Monday, December 3, 2012

WAKING THE WATCHER

Daylight Stillness, Kiawah Island, SC
Twilight Stillness, Grand Lake, OK


The founder of modern philosophy, Descartes, rendered a famous answer to the ageless question, “Is there anything I can know with absolute certainty”? He replied that “I think, therefore I am”. He was equating thinking with being, but he had actually defined our ego. The ego is constantly chattering about all the things that we need to be doing to maintain our survival and perceived identity. Three hundred years later Jean-Paul Sartre examined these words and concluded that the consciousness that understands “I am” is not the same as the ego that thinks. Otherwise, we wouldn’t be capable of knowing we are thinking. That discovery of awareness led to an emerging new dimension of consciousness.

Once we begin to exploit that voice in our head that seems to be constantly in the foreground, we can position our consciousness in the background and observe the voice. By waking the watcher, we are now beginning to comprehend our true consciousness apart from the ego that dominates much of our thoughts and thinking life.

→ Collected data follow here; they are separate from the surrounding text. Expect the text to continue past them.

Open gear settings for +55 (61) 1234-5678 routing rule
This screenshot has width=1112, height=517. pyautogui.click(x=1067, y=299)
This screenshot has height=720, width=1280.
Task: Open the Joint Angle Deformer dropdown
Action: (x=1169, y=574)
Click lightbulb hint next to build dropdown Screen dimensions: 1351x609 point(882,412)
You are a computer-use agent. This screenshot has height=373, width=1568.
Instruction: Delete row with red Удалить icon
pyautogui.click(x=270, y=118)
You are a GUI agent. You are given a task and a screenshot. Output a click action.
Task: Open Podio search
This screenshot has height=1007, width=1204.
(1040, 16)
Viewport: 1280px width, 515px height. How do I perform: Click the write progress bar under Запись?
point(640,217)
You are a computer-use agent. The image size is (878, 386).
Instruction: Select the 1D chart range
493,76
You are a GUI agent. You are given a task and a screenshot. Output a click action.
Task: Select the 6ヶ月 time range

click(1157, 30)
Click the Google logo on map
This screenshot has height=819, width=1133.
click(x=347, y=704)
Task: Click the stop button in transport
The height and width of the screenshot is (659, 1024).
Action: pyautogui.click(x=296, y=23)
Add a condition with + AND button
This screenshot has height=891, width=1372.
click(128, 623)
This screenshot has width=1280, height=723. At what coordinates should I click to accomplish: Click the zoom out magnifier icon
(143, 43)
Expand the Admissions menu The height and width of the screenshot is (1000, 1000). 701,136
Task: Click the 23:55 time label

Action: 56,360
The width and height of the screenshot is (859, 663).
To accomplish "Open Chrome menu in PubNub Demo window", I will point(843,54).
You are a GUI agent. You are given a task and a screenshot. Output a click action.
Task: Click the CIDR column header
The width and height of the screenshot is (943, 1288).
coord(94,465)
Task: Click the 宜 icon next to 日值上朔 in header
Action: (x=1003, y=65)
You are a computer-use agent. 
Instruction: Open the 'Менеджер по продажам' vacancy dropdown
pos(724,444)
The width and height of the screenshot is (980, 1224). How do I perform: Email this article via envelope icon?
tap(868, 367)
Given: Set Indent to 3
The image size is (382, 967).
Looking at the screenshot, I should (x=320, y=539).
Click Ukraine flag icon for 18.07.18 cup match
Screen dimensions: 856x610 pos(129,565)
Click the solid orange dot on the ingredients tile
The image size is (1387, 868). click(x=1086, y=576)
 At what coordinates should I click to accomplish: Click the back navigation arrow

And we begin to free ourselves from our ego and its need for form and self importance. When we learn to listen to the voice we soon discover our own conscious presence apart from the mind. We are then on the true path of human beings, our essential identities as conscious beings.

It’s been said that stillness is the language God speaks and everything else is a bad translation. When we focus on being still and quieting the ego within, we can then become even more aware of our true conscious self beyond our ego. We cannot become aware of it through thinking, but silently observing. It truly becomes an “ah ha” moment when we are able to consciously observe the mind raising up another thought that competes for our attention. That’s the moment we comprehend the separation between our ego and our conscious self. When we are still, we become aware of the formless, eternal, consciousness we will be when our bodily form dissolves. The Psalmist knew this when he was inspired to write Psalm 46:10, “Be still, and know that I am God”.